Vorliegender Text.
######

Kindergärten in Deutschland - mehr soll es geben, besser sollen sie werden.
Doch je heftiger sich die Debatte über den Ausbau der Betreuungsangebote
und die Bedeutung der frühkindlichen Erziehung entfacht, desto mehr rückt
die Frage in den Mittelpunkt: Was ist eine gute Kita? Und was müssen jene
können, die vier, fünf, bis zu neun Stunden täglich Kleinkinder begleiten:
die Erzieherinnen und Erzieher in den Kindergärten?
"Wir haben die Kinder in Deutschland jahrzehntelang systematisch
unterfordert", sagt Fabienne Becker-Stoll, Leiterin des Münchner
Staatsinstituts für Frühpädagogik (IFP), "wir müssen dem unglaublichen
Forscherdrang der Kinder von Anfang an adäquat begegnen". An einer École
maternelle, dem französischen Kindergarten, geschieht das. Die Kinder
kommen früh in Kontakt mit dem Alphabet, werden an die Schule herangeführt
und von Erzieherinnen mit Hochschulabschluss betreut.
Die entscheidenden Weichenstellungen für die Entwicklung eines Kindes
erfolgen in den ersten Lebensjahren. Gerade für Kinder mit
Migrationshintergrund ist diese Phase entscheidend. "Wer bei der
Einschulung die deutsche Sprache nicht beherrscht, hat im Grunde keine
Chance mehr", sagt Becker-Stoll und fordert: "Langfristig brauchen alle
Erzieherinnen eine Hochschulausbildung." Schließlich seien die
Anforderungen enorm: "Eine Erzieherin muss eine Gruppe von 25 Kindern von
zwei bis sieben Jahren, manchmal aus 18 verschiedenen Kulturen handeln und
Bildungsprozesse unterstützen können." Häufiger als früher müssten die
Kindergärten fehlende Unterstützung durch das Elternhaus kompensieren. Um
eine Entwicklungsdiagnostik zu erstellen und richtig anzuwenden, brauchte
man aber wissenschaftliches Know-how und Methodenkenntnisse, die nur an
Hochschulen vermittelt werden.

######

Bereitgestellte Daten.
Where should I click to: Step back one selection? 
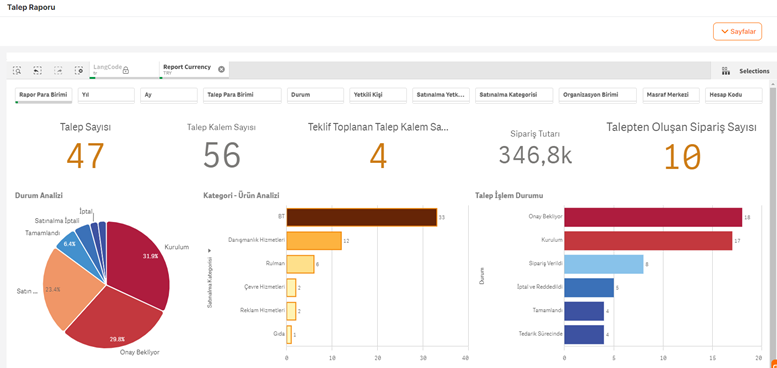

######

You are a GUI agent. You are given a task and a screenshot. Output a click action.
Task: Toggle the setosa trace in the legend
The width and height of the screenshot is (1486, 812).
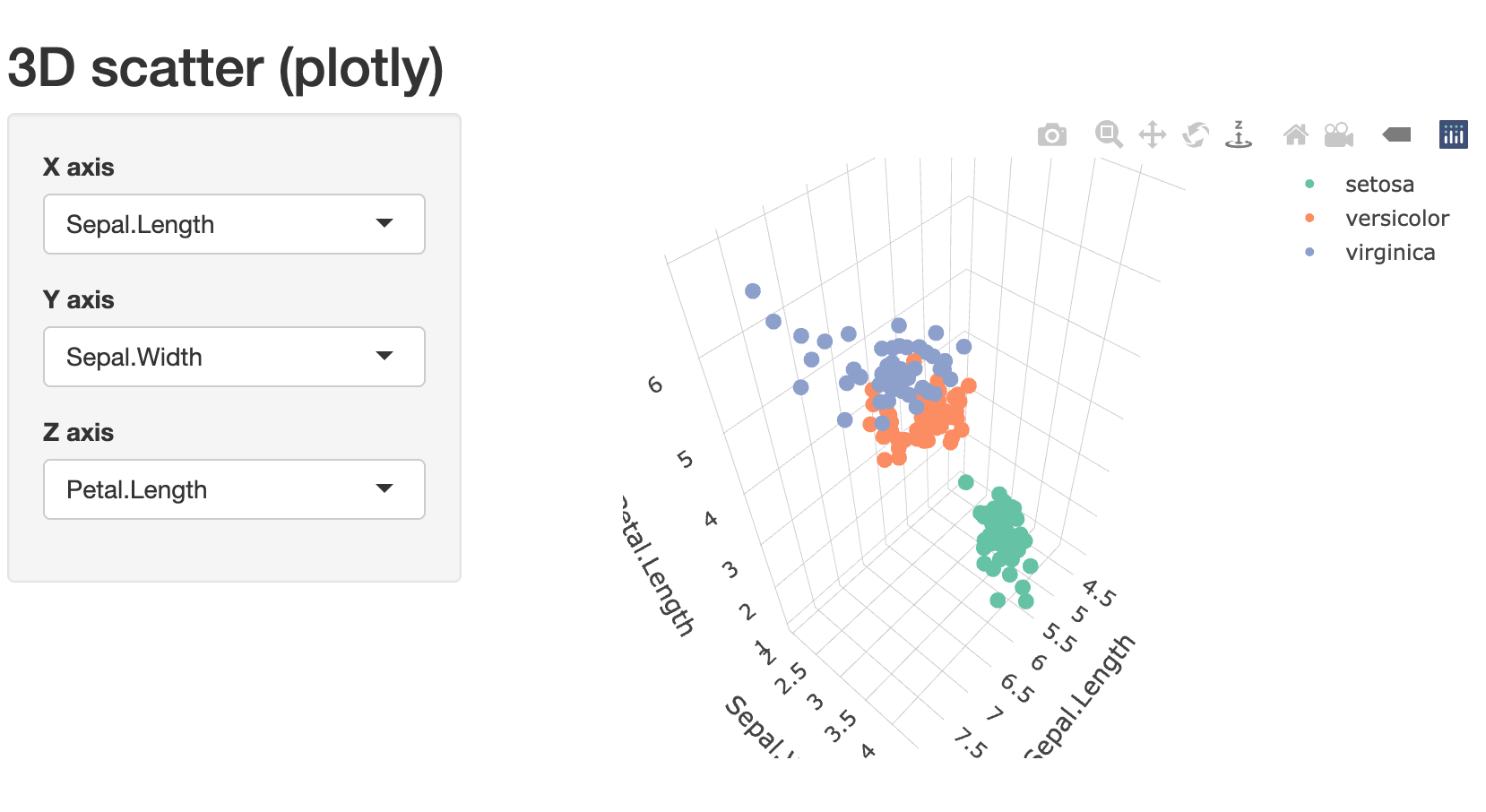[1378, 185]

######

Aufgabe A.
Beantworten Sie anhand des Textes über Kindergärten in Deutschland knapp:
(i) Welche Einrichtung leitet Fabienne Becker-Stoll?
(ii) Welchen Abschluss haben die Erzieherinnen an einer École maternelle?
(iii) Wie viele Kinder umfasst die Gruppe, die eine Erzieherin laut Becker-Stoll betreuen können muss?
Aufgabe B.
Übertragen Sie aus dem Text über Kindergärten in Deutschland den Satz „Die entscheidenden Weichenstellungen für die Entwicklung eines Kindes erfolgen in den ersten Lebensjahren.“ ins Englische.
Aufgabe C.
Führen Sie den Text über Kindergärten in Deutschland im Anschluss an seinen letzten Satz um einige Sätze fort.
Die Auflistung ist hierfür ohne Belang.

Ergebnis A.
(i) Das Münchner Staatsinstitut für Frühpädagogik (IFP).
(ii) Einen Hochschulabschluss.
(iii) 25 Kinder im Alter von zwei bis sieben Jahren.

Ergebnis B.
The decisive course for a child's development is set in the first years of life.

Ergebnis C.
Doch in Deutschland haben gerade mal 2,6 Prozent der Kita-Mitarbeiter
studiert, 65 Prozent haben einen Fachschulabschluss. Die Ausbildung greife
zu kurz, so Becker-Stoll. An Fachschulen lerne man beispielsweise zwar,
dass es Möglichkeiten gibt, Sprachentwicklung zu beobachten und zu messen,
aber nicht, das richtige Instrument dafür auszuwählen.
Doch es tut sich was. In Deutschland entstehen erste Bachelorstudiengänge
für Erzieher. Zulassungsvoraussetzung: Abitur oder ein paar Jahre
Berufserfahrung. Die Profile der Angebote sind sehr unterschiedlich. Beim
Studiengang "Pädagogik der frühen Kindheit" an der Evangelischen
Fachhochschule (FH) Freiburg etwa wird viel Wert auf den internationalen
Vergleich gelegt. Die StudentInnen müssen ein Semester und zehn Wochen
Praktikum im Ausland verbringen. Der berufsbegleitende Fernstudiengang der
FH Koblenz konzentriert sich dagegen auf Kita-Management.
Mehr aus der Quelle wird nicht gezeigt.